*** Opening of Excerpt to read ***
Pakatan Harapan's campaign in the Larkin constituency has taken a decidedly optimistic tone as polling day approaches, with candidate Suhaizan Kaiat declaring that reclaiming the seat from Barisan Nasional remains entirely achievable in the 16th Johor state election scheduled for July 11. The Pulai Member of Parliament grounded his confidence in historical electoral data, pointing to the constituency's voting behaviour during the 14th General Election as evidence that BN's control of Larkin is far from unshakeable.

Suhaizan's strategy rests heavily on a single demographic variable: voter turnout. He contends that the 2022 Johor state election result, which saw BN's Mohd Hairi Mad Shah secure the seat, should not be viewed as an accurate reflection of constituent preferences or political reality. The turnout that year reached only 51 per cent—a figure Suhaizan attributes directly to pandemic-related constraints that dampened electoral participation across the state. This reasoning allows PH to frame its loss as a temporary aberration rather than evidence of declining support in a constituency where the party has previously demonstrated considerable strength.

The GE14 victory by Datuk Mohd Izhar Ahmad, who contested under the PH-Bersatu banner, provides the numerical foundation for PH's narrative. That general election victory demonstrated that Larkin voters could be mobilised to reject BN, and Suhaizan is banking on the notion that a higher turnout environment would recreate those conditions. The logic is straightforward: if COVID-related hesitation suppressed turnout in 2022, then a more normal election environment in 2022 should favour the opposition.

Beyond the turnout argument, Suhaizan is exploring a more complex political opportunity emerging from turbulence within Malaysia's fragmented opposition landscape. Recent tensions between Bersatu and PAS have strained their political relationship, creating an opening that PH believes it can exploit. Significantly, Bersatu is not fielding a candidate in Larkin this time around, a decision that Suhaizan interprets as potentially beneficial. He suggested that voters who previously backed Bersatu might be receptive to supporting PH, particularly given the parties' previous alliance arrangements and shared history of cooperation against BN.
*** Close of Excerpt to read ***
Required work:
A. Can you rewrite the Larkin article starting at "Pakatan Harapan's campaign" and ending at "far from unshakeable.", changing "polling day" to "election day"?
B. Answer each question from the Larkin article:
(i) On what date is the 16th Johor state election scheduled?
(ii) What was the voter turnout in the 2022 Johor state election?
(iii) Which party is not fielding a candidate in Larkin this time?
C. Do these statements agree with the Larkin article?
(i) Mohd Hairi Mad Shah won the seat for BN in 2022.
(ii) Suhaizan Kaiat is the Member of Parliament for Pulai.
(iii) Datuk Mohd Izhar Ahmad contested GE14 under the BN banner.
The entries come from a separate source.
*** Opening of Dataset records ***
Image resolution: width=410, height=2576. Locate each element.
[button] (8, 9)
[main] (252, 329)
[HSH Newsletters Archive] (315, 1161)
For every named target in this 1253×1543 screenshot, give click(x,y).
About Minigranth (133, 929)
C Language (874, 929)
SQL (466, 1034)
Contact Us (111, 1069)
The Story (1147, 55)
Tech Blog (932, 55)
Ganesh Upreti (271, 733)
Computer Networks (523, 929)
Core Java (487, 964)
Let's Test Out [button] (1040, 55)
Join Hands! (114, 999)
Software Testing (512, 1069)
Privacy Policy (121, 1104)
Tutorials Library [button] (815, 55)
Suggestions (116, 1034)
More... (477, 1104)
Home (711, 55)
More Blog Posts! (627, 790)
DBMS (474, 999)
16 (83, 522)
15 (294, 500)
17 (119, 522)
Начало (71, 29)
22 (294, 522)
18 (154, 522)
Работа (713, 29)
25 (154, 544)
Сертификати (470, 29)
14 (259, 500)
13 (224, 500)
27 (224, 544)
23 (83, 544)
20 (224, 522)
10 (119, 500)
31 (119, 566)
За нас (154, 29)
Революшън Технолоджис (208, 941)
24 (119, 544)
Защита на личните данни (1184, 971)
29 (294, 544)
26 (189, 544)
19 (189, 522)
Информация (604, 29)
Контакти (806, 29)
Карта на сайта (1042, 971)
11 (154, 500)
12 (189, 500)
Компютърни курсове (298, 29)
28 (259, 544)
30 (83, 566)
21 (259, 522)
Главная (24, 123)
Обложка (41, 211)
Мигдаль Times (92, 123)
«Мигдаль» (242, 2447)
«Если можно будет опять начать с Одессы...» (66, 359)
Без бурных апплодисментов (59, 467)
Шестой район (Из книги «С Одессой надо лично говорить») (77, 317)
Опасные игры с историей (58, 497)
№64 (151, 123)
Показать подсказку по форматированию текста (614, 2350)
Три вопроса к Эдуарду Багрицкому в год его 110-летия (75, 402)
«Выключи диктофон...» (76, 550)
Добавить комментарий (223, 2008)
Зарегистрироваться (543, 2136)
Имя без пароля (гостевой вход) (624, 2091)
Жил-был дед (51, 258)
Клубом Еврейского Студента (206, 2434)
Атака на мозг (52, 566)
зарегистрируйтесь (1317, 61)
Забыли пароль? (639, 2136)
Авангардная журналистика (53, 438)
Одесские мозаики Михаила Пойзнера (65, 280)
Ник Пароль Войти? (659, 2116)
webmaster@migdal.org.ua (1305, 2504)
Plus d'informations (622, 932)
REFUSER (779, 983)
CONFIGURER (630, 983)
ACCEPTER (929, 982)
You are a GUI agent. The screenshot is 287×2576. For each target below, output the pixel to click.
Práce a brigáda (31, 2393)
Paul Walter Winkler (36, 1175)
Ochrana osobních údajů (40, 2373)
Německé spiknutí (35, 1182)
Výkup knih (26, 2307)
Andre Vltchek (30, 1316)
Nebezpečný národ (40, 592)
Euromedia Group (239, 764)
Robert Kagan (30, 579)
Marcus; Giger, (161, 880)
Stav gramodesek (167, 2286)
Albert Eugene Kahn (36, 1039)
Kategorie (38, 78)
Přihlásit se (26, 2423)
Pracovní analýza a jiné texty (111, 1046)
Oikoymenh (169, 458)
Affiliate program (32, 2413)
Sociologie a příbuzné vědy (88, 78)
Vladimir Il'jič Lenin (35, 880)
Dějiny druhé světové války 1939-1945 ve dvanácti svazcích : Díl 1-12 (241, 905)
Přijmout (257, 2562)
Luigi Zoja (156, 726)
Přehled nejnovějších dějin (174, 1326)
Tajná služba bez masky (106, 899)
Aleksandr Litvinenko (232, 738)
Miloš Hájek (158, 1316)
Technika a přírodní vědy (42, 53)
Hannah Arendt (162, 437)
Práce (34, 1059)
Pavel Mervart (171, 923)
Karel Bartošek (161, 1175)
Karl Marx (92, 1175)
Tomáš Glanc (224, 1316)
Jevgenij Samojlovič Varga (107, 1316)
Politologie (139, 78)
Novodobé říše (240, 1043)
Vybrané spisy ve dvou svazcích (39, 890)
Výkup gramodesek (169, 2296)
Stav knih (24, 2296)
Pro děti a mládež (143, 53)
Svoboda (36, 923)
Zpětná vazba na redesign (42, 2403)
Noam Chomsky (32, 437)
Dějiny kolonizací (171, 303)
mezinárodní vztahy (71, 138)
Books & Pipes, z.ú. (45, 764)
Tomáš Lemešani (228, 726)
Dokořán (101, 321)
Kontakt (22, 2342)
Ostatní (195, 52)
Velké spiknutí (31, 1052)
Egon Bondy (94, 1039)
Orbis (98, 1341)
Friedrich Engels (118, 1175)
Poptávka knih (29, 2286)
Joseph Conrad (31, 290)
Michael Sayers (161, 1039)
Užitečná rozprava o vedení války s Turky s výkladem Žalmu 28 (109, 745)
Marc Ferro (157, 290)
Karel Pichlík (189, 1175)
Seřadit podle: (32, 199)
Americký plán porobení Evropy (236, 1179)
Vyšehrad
*** Close of Dataset records ***
Outputs in order:
A.
Pakatan Harapan's campaign in the Larkin constituency has taken a decidedly optimistic tone as election day approaches, with candidate Suhaizan Kaiat declaring that reclaiming the seat from Barisan Nasional remains entirely achievable in the 16th Johor state election scheduled for July 11. The Pulai Member of Parliament grounded his confidence in historical electoral data, pointing to the constituency's voting behaviour during the 14th General Election as evidence that BN's control of Larkin is far from unshakeable.

B.
(i) July 11
(ii) 51 per cent
(iii) Bersatu

C.
(i) Yes: "the 2022 Johor state election result, which saw BN's Mohd Hairi Mad Shah secure the seat"
(ii) Yes: "The Pulai Member of Parliament grounded his confidence in historical electoral data"
(iii) No: "who contested under the PH-Bersatu banner"